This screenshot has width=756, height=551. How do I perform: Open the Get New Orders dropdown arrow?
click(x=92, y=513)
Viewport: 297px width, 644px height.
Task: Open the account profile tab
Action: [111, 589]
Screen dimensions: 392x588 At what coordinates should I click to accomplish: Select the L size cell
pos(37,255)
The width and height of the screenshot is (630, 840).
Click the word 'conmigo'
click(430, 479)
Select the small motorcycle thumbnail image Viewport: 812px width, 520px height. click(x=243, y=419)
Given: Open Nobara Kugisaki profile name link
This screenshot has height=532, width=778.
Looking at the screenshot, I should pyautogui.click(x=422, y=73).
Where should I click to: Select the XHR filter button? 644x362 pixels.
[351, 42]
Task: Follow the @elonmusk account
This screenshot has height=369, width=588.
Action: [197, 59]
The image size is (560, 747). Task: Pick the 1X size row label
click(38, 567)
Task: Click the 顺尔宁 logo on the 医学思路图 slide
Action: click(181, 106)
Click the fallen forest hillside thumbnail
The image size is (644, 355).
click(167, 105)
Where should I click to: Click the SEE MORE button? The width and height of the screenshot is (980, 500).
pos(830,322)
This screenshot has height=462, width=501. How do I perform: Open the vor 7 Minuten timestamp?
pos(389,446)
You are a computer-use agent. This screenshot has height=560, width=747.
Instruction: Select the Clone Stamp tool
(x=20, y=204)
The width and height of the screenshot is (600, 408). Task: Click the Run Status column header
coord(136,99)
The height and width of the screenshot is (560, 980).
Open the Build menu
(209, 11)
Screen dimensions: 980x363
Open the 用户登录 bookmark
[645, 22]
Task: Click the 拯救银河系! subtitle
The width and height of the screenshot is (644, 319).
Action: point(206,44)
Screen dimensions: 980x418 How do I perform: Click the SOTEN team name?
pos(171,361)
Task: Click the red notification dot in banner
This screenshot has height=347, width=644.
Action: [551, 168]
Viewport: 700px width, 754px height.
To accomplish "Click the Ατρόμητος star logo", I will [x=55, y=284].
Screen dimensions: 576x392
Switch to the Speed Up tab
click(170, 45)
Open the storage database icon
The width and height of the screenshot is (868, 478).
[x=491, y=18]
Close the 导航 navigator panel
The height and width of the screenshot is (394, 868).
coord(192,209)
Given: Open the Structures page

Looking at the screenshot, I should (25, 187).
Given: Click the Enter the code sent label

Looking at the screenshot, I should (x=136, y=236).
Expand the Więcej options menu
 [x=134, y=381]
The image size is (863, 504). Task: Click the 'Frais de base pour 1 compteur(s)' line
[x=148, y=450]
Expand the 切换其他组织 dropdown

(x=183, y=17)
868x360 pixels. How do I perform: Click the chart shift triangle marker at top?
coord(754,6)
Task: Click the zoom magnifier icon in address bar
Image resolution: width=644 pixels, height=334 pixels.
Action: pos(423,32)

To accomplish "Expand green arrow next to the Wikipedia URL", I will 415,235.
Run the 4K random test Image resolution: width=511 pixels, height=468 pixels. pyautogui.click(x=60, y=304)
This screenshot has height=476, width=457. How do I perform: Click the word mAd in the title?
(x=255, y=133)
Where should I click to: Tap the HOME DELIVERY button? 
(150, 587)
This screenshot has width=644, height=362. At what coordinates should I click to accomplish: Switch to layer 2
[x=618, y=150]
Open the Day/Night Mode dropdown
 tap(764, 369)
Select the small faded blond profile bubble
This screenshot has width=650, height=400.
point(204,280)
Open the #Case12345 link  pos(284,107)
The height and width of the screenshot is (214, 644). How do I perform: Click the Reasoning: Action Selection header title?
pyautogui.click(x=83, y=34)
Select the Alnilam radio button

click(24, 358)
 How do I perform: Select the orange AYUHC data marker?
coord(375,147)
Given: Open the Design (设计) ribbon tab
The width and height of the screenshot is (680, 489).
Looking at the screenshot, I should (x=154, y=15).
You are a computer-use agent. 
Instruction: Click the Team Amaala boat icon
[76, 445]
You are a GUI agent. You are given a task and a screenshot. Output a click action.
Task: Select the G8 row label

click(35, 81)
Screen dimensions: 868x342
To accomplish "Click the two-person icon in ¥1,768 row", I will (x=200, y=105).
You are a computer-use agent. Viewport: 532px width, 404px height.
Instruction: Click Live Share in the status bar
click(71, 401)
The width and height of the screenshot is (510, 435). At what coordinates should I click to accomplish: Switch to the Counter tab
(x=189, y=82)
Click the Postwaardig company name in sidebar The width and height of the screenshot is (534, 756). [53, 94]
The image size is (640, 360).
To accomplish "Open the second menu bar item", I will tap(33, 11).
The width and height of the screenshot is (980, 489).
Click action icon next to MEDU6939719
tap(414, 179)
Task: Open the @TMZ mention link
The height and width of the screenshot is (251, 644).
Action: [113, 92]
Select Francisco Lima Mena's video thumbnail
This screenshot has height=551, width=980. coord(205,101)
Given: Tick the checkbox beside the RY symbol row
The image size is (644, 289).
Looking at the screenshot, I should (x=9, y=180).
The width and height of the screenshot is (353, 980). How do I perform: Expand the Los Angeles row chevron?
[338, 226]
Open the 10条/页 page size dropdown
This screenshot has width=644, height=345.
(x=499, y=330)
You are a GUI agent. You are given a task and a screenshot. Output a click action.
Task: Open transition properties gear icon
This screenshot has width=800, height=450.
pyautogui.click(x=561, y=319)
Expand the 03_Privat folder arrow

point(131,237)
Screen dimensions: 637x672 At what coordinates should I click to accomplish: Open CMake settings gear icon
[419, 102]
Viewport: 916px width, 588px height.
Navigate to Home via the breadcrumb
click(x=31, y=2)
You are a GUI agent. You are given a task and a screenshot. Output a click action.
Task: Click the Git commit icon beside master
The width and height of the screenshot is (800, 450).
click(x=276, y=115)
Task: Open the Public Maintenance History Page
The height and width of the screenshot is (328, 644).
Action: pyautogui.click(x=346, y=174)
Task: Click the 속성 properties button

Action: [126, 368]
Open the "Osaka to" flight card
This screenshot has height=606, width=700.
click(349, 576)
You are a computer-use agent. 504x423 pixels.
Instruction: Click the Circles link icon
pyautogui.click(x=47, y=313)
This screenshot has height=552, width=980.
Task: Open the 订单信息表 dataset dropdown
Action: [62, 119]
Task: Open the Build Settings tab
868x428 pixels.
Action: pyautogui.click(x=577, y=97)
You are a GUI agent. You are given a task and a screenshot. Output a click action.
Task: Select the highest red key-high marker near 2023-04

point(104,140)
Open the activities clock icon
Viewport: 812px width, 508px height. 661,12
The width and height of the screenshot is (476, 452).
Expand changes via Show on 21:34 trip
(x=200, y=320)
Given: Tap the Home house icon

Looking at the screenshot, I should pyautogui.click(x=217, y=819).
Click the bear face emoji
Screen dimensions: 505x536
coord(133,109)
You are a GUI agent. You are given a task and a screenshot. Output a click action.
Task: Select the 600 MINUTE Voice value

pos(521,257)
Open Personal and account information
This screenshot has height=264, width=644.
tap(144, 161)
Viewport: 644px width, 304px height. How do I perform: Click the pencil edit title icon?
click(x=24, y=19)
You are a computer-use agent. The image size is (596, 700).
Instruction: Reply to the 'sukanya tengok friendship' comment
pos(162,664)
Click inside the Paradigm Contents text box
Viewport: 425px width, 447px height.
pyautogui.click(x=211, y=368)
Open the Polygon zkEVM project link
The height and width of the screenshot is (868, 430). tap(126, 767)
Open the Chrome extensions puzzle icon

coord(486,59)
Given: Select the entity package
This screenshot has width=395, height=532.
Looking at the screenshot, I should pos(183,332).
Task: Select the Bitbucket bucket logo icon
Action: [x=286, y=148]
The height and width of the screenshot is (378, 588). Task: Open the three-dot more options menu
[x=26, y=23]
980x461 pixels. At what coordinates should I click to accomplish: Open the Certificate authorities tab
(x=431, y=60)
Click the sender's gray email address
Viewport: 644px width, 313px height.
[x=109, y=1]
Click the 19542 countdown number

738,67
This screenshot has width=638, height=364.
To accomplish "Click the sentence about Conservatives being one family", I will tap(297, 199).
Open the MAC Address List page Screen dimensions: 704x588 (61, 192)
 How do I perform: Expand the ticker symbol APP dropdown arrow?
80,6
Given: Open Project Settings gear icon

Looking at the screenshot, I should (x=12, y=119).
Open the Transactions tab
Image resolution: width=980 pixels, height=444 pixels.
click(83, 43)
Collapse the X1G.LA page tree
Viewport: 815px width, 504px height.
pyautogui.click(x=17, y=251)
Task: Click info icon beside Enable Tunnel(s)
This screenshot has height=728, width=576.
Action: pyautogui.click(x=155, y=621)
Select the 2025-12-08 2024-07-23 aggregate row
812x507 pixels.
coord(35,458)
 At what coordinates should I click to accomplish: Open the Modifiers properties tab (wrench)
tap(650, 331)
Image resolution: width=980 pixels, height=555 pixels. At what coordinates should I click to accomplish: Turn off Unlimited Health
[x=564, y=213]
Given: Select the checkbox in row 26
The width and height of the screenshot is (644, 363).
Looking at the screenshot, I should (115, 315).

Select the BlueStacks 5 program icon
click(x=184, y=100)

# # # # # # #

EXERCISE PROMPT —
Only one number is wanted: how many lines of the data above include the word "computer".

ANSWER TO THE EXERCISE —
5